Everyone has a different idea of what qualifies a candidate for a job. The head of IT may feel that a candidate with experience in a particular program is most suited for the position while the Production Manager believes a candidate that works well with others is the most qualified. But what really matters is if the job applicant can meet the needs of the entire organization. So what do you do to make sure candidates are truly qualified for the position and have a good chance at success? Start with the job description.
The New Job Description
A good job description can provide applicants with an accurate reflection of the work they are expected to perform and recruiters and interviewers with a guide to how each candidate should be evaluated. Traditionally, job descriptions used skills, duties, and responsibilities to define the job; however, today things are changing. As companies downsize, upsize, or rightsize, they are placing more emphasis on the worker, not just the work. It is more important than ever to have a flexible and multi-skilled workforce. No longer can employers depend solely on an employee’s skill level, but must also consider what characteristics and strengths they possess that can bring more value to the company.
Skills vs. Competencies….What’s the Difference?
So, what is the difference between skills and competencies? Well, let’s look at communication as an example. A person can become a good presenter through practice, learning from others, and education but in order to be a strong communicator, one must rely on a combination of skills PLUS behavior and knowledge. A person can learn how to be a good presenter but only a strong communicator has advanced language skills, the knowledge of diverse cultures, and behaves patiently when communicating. In short, skills are specific learned activities like mopping the floor, using a computer, and stocking merchandise, while competencies are skills + knowledge + behavior like problem solving, communication, or professionalism.
Why Aren’t More Companies Competency Based?
First of all, it can be time consuming. Skills are tangible and much easier to define while competencies are often broad and require more critical analysis. It is much easier to bullet point the skills of a job than it is to determine how the job contributes to the entire organization. Also, we’re just not used to it. As stated previously, traditional job descriptions largely focus on skills, education and experience. To switch gears after decades of treating job descriptions as a list of skills and requirements takes a lot of effort.
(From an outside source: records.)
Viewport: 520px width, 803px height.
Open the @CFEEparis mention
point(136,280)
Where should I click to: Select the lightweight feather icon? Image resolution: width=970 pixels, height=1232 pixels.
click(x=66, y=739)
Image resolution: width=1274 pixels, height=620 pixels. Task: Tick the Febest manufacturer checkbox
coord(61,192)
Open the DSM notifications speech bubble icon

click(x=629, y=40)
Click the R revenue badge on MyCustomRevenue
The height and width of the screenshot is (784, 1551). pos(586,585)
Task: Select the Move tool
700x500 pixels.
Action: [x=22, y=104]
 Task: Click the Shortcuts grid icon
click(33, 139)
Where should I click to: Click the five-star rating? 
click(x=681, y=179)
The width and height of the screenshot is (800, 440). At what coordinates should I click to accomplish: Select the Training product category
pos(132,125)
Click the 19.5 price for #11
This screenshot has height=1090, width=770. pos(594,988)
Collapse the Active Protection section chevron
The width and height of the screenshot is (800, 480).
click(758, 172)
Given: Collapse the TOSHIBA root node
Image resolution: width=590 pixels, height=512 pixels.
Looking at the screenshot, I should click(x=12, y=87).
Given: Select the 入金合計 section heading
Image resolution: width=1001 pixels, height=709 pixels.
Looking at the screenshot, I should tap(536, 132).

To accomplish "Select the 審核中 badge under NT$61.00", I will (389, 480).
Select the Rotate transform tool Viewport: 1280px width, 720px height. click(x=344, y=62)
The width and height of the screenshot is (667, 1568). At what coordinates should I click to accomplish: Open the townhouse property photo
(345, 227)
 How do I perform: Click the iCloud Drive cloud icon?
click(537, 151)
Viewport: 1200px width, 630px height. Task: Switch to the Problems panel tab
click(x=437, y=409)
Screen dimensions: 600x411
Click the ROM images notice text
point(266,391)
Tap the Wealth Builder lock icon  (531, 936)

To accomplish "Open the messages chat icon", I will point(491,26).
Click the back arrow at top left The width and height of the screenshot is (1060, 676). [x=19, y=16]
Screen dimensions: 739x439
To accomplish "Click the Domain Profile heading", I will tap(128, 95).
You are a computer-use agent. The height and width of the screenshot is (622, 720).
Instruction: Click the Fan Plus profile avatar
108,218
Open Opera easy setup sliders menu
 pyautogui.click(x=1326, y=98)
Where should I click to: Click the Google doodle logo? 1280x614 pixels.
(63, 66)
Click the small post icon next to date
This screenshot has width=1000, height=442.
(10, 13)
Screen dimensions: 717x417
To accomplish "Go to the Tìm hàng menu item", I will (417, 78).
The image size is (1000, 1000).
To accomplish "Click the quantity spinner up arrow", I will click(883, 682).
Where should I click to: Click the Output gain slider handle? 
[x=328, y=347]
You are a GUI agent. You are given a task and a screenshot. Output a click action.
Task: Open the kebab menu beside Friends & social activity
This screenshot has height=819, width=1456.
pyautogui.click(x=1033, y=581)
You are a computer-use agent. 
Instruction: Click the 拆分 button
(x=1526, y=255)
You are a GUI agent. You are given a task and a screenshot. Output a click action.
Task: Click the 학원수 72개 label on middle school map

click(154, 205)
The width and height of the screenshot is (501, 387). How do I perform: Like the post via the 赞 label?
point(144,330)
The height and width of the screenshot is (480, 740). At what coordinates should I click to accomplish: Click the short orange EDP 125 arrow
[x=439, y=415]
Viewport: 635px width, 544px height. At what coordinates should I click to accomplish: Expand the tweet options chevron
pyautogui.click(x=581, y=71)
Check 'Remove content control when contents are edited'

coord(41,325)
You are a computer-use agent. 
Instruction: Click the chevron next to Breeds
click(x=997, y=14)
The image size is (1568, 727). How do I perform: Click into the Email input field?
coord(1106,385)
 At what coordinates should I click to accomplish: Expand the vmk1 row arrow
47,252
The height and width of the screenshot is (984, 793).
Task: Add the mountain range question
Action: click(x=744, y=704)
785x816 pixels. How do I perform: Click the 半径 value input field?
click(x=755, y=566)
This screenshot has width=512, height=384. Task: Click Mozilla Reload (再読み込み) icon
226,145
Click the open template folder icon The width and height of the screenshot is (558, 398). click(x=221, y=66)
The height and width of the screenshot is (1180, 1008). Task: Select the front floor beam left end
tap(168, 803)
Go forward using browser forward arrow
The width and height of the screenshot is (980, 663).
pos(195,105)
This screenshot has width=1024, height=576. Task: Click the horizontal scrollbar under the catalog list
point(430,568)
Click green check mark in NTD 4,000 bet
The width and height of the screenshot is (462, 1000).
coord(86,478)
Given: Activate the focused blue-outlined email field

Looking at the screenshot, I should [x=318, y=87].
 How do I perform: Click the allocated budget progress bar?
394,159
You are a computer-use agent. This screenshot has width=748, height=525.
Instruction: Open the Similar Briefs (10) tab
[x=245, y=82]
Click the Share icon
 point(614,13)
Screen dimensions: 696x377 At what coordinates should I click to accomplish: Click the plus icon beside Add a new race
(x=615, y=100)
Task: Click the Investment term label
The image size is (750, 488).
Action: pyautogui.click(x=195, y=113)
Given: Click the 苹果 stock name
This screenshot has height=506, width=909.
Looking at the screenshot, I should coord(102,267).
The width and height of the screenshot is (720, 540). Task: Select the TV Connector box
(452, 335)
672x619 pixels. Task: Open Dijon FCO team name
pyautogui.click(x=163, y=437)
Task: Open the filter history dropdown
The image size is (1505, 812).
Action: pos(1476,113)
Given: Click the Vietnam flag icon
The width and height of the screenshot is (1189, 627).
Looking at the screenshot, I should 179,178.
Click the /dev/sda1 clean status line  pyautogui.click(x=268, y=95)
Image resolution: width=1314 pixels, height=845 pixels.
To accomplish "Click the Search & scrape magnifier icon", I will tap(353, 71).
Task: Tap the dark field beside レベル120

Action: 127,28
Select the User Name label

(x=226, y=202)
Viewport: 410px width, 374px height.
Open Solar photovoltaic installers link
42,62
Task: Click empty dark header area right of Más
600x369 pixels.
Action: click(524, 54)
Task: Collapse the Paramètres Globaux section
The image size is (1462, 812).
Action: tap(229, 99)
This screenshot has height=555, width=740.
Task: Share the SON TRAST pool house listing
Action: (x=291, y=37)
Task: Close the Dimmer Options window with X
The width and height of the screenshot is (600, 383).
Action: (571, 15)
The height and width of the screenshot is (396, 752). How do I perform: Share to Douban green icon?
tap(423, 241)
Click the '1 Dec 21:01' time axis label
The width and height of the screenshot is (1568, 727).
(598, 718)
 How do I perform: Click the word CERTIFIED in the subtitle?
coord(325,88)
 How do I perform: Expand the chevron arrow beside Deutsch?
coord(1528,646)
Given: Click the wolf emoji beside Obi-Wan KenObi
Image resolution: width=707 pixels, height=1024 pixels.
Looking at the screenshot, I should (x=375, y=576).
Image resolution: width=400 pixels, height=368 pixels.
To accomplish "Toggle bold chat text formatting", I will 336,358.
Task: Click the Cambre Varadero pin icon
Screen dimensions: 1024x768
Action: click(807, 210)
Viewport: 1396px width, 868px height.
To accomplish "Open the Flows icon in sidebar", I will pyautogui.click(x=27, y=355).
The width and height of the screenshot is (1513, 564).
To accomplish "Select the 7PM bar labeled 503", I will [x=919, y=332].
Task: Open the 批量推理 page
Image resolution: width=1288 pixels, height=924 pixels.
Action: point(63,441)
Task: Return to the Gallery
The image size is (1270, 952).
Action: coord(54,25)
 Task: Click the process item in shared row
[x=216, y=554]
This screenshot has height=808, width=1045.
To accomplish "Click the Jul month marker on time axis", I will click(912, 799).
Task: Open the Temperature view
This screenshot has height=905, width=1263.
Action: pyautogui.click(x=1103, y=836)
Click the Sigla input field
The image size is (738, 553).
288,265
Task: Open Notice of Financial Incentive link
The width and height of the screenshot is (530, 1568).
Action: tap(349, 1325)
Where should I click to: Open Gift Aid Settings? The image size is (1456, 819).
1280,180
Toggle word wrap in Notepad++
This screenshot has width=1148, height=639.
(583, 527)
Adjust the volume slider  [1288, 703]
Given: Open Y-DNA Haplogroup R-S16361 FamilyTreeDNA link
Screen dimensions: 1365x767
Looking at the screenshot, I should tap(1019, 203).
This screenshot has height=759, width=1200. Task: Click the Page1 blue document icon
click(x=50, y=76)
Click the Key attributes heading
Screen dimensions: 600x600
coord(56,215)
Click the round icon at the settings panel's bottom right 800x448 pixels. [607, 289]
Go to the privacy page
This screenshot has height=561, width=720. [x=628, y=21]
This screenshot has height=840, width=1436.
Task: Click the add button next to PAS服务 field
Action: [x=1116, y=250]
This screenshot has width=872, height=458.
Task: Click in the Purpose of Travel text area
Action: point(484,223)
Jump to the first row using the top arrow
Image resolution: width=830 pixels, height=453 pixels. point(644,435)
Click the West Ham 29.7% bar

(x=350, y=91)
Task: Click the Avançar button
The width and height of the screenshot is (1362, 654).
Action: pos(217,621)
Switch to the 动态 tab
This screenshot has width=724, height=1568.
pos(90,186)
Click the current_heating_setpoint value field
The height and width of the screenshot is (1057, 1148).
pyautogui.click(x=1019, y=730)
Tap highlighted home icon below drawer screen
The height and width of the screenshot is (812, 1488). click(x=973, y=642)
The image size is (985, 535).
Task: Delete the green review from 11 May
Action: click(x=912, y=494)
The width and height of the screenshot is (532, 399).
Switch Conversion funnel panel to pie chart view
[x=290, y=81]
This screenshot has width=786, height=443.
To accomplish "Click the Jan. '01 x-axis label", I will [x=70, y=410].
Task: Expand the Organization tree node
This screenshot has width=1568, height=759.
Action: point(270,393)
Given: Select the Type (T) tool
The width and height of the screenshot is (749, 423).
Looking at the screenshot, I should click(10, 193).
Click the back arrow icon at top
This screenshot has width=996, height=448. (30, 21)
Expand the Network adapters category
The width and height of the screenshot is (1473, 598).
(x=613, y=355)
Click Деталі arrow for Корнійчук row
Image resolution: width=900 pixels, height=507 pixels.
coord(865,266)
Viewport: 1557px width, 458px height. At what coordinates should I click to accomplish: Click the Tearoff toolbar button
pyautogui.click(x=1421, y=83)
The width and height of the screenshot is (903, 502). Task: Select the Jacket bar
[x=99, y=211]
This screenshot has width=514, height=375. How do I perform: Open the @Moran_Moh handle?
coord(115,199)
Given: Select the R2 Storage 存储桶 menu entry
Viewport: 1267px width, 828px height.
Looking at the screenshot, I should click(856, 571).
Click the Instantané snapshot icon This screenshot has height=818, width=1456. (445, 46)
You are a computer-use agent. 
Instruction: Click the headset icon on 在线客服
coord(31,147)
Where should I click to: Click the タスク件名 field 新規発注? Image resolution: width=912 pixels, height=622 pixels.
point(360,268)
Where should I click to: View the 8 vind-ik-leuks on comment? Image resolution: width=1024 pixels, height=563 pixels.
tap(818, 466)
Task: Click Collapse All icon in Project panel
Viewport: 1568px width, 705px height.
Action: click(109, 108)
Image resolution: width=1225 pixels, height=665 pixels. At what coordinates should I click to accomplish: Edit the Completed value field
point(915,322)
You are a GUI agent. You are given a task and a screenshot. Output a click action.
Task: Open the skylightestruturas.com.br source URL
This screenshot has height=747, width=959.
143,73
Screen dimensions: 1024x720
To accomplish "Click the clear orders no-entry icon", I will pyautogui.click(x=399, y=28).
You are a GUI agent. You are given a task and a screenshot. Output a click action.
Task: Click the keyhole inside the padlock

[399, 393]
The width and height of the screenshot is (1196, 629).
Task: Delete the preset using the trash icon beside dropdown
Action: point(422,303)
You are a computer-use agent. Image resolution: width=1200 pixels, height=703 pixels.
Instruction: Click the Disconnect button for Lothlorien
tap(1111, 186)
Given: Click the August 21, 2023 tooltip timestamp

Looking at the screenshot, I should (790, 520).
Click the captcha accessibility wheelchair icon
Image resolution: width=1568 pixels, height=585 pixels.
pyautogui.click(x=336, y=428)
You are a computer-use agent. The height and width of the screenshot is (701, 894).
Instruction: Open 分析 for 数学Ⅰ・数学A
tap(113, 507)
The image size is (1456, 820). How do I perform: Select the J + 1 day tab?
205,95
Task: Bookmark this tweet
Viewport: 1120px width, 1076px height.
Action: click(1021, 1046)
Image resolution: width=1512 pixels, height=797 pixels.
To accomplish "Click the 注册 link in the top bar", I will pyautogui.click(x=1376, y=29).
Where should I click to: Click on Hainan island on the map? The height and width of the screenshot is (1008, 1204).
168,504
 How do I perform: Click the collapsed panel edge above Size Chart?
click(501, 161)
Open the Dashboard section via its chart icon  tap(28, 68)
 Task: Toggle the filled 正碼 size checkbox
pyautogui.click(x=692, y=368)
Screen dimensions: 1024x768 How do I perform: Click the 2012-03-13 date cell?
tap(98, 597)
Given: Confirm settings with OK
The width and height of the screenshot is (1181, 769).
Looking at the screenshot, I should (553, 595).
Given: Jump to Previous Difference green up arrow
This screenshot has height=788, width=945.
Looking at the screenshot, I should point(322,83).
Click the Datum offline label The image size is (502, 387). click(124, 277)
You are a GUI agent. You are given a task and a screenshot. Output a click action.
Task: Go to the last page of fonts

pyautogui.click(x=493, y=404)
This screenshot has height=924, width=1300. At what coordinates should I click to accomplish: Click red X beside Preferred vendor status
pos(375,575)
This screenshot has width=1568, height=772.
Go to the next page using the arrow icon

Reteaching your team, and even yourself, to focus on the bigger picture takes time and practices. And lastly, we generally don't think of competencies as a facet of the job description but rather as a part of the performance review. However, waiting to evaluate competencies during the performance process might be too late. Including and evaluating competencies early in the recruitment and training processes will help you hire the right people and cultivate a more capable team.
It must be said that skills are still a very important part of a job description and can give managers, employees, and candidates a good idea of what is expected of them on a daily basis. But companies need to consider the numerous benefits of competency-based job descriptions. Competencies give employees and candidates a clearer picture of performance expectations and what they need to succeed in the job. They also give you a more efficient way to evaluate job applicants and decrease the chance you’ll hire the wrong person for the job. Regardless of what model you ultimately choose for your job descriptions, it is important to note that there is a difference between skills and competencies and a better understanding of the difference may lead to a clearer, more defined job description.